__PROBLEM REQUIREMENTS__. Filter the material below and keep only the lines that contain the string "cell".

__INPUT DATA__.
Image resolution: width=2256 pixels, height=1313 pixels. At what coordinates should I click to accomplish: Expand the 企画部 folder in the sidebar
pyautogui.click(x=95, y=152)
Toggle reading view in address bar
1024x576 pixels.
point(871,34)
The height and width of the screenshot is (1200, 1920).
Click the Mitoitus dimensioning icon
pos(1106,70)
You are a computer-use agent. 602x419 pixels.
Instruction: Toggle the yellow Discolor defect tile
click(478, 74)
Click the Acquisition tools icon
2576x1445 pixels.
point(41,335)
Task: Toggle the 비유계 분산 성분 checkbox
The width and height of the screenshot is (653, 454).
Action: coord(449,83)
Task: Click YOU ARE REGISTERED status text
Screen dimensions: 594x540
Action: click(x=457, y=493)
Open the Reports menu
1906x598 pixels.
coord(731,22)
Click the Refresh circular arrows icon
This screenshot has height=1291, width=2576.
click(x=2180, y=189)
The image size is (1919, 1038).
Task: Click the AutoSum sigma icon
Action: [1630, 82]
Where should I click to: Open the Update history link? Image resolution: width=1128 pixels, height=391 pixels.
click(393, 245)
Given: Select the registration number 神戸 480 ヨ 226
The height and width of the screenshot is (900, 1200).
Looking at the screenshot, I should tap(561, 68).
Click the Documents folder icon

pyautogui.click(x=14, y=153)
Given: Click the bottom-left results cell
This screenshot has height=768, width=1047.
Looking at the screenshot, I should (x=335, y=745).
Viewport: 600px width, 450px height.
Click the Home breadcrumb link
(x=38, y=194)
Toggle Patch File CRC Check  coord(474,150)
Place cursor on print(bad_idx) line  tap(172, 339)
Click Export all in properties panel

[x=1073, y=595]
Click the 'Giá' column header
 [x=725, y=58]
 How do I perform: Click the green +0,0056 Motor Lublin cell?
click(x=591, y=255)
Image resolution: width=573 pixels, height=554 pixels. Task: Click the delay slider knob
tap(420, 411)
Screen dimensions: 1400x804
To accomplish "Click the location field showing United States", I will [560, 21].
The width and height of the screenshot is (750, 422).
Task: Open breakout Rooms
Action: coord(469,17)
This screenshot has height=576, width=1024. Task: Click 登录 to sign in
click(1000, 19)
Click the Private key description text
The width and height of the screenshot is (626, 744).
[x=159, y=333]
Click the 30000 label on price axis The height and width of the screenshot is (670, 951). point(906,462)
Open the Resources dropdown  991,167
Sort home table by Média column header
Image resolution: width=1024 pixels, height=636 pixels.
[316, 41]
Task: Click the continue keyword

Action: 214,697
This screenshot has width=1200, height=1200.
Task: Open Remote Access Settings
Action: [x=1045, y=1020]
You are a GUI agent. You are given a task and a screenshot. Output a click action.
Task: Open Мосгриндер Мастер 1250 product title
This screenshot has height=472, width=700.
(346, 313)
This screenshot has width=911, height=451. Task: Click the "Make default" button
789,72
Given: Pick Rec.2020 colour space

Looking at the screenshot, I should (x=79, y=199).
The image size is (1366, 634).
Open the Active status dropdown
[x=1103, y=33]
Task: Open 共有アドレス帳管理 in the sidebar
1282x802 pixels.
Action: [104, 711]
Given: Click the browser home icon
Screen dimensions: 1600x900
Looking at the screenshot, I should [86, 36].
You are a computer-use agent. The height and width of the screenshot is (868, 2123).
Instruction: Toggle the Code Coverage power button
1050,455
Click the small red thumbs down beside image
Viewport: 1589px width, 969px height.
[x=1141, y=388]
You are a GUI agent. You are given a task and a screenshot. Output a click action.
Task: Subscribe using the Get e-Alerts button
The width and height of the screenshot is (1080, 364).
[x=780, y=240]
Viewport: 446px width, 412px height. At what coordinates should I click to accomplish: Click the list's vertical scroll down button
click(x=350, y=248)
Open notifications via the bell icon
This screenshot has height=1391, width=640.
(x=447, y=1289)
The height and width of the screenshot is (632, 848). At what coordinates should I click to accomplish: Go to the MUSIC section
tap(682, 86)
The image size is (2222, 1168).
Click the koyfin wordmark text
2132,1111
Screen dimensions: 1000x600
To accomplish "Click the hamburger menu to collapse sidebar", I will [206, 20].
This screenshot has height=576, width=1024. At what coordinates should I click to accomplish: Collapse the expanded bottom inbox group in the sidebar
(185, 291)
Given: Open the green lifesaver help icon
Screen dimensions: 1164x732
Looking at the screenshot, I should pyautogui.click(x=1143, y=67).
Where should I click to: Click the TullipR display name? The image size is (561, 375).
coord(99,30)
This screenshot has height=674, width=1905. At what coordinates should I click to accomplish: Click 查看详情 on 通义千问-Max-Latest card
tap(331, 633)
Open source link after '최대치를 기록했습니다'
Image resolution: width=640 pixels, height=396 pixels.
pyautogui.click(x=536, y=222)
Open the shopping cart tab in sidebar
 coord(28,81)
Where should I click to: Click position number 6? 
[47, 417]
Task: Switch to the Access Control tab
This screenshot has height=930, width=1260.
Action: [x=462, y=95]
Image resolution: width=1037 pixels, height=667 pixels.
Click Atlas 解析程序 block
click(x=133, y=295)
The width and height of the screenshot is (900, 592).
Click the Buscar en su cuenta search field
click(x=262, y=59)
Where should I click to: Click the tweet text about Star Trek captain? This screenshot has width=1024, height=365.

__SOLVED EXERCISE__.
Given: Click the bottom-left results cell
 How do I perform: Click the green +0,0056 Motor Lublin cell?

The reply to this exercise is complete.